Manage processes with Circus

Circus is a robust process and socket manager developed using Python and ZeroMQ to run, control and monitor processes and sockets.

CircusCircus is an open source program developed to run, control and monitor processes and sockets. It was built using Python - a powerful programming language and ZeroMQ - one of the most popular open source messaging libraries. They are the only Circus dependencies. It is compatible with Python 2.6, 2.7, 3.2 and 3.3. Since Circus is built on the top of the ZeroMQ library, its protocols have no security, but there is an option to set up an SSH tunnel to access a Circus system on a server from another machine.

Circus can be used through a web interface, a command-line interface, or programmatically via its Python API. Circus has a command-line script called circusd, where processes are organized in one or several watchers (the program for Circus to run) to simplify the management.

As a process manager Circus (re)launches and monitors processes, opens and logs activity in all the sockets. You can increase or decrease the amount of running processes, add or kill runaway processes, etc. The main new features of recent release are fully asynchronous core functionality and a lot of code refactoring. You can have even more control over the processes Circus runs, like receiving a continuous feedback on the Memory usage / CPU per process. You can do any maintenance operation on a live stack.

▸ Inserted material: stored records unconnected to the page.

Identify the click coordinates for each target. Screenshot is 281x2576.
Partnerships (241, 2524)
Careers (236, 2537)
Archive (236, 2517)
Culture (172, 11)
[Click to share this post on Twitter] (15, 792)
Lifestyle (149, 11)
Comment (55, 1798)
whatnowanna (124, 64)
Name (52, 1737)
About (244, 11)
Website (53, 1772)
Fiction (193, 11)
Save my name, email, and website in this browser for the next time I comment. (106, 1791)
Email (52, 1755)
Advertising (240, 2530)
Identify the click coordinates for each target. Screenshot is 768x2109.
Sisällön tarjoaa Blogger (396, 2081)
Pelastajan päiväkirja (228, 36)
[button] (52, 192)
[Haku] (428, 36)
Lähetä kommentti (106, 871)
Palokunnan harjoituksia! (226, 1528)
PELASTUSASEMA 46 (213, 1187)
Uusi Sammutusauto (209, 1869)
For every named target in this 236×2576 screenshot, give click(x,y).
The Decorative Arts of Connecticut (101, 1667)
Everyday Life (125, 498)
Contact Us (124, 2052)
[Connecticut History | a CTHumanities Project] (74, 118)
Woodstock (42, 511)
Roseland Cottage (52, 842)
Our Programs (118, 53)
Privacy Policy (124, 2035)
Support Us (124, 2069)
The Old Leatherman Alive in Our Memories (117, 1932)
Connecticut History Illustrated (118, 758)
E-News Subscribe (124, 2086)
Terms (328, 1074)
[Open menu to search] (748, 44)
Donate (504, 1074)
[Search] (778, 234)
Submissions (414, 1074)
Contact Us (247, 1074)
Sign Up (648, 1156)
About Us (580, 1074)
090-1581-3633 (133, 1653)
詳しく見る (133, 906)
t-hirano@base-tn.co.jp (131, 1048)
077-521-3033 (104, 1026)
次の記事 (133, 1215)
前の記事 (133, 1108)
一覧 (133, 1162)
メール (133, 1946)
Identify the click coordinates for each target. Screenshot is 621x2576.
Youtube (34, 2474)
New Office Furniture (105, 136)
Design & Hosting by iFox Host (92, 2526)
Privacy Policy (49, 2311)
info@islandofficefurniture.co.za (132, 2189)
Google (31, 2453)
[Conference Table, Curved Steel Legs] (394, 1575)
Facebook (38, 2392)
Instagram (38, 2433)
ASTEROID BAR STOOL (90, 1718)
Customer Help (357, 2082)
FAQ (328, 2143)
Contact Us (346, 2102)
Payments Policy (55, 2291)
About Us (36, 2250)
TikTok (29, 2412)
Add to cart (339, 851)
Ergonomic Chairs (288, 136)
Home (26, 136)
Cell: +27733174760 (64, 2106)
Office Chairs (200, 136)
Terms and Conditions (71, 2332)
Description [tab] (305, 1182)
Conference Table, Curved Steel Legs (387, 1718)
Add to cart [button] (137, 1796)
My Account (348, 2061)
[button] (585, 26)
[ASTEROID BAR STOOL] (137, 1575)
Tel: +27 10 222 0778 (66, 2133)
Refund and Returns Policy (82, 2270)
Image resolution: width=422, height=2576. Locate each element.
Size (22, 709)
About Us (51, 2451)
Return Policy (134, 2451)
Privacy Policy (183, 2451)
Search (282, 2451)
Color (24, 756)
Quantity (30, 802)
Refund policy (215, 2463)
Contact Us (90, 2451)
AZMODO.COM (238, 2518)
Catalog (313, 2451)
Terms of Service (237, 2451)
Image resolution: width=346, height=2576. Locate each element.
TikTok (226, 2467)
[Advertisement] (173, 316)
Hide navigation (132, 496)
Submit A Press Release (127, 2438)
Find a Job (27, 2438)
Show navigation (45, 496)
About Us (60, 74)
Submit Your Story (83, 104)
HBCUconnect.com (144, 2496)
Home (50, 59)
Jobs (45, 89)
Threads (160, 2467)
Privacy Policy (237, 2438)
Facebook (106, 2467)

Quintagroup used Circus during the development of File Transfer solution for Business. The aim was to create an innovative and secure large file sharing solution for business all over the world that would work over FTP and solve the related problems at local and global levels. We decided to implement a supervising utility with Circus, since it is programmable in Python and has a web console for monitoring, it can bind sockets and handle logging, and sends all the events over a ZeroMQ PUB socket.